Knowledge is power. Ask an owner of a valuable trade secret, and they will provide multiple reasons for taking their secret to the grave. Trade secret law is credited with fostering innovation in the market and allowing entities to include a vast array of intellectual property rights under its umbrella. However, broad claims for trade secret protection have become an unfortunate default, leading to concerns about opacity. This is particularly true in the field of machine learning (“ML”). Since ML models are based on algorithms intuitively difficult to interpret, they are colored with the reputation of being “black box” algorithms. It is likely that humans, including data scientists, may not completely understand the complicated functions of predictive ML models. 

Algorithmic opacity can be particularly harmful with ML models becoming the norm in areas holding maximum public interest, such as healthcare. This harm can happen in several ways. An erroneous treatment recommendation based on an ML model can lead to potentially disastrous consequences for a patient or a group. The opacity of ML models means the reason for the mistake can be untraceable. Deleterious effects of ML models can also result from opacity around the data used to train these models. Bias and lack of diversity in data can result in biased ML models. For example, a model which subsumes racial and gender biases in its source code will lead to inaccurate predictions, blurring its potential usefulness.

How do we then clear the opacity without compromising innovation incentives? One way is to allow limited disclosure of the trade secret to a select group of people. Accountability strengthens public trust. And algorithmic accountability can come from transparency. This can occur at two levels of disclosure. The first is limited disclosure to potential users of the technology, through their participation in the design and assessment process, to help build ML models that diverse groups of people can use.
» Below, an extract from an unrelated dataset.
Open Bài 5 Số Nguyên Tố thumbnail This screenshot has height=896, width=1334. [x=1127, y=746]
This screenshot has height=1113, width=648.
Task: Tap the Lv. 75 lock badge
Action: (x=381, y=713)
For example, a data subject who understands how a model works is more likely to cooperate and share valuable knowledge that might not even come up otherwise. From an entity’s perspective, public participation enhances trust and helps them reach a larger and diverse market. Second, limited disclosure to select medical professionals, clinical researchers, and other relevant parties can help develop a clinically interpretable tool that the clinical community will accept more broadly. Both these disclosure strategies lead to an overall fairer, more accurate, and more reliable technology.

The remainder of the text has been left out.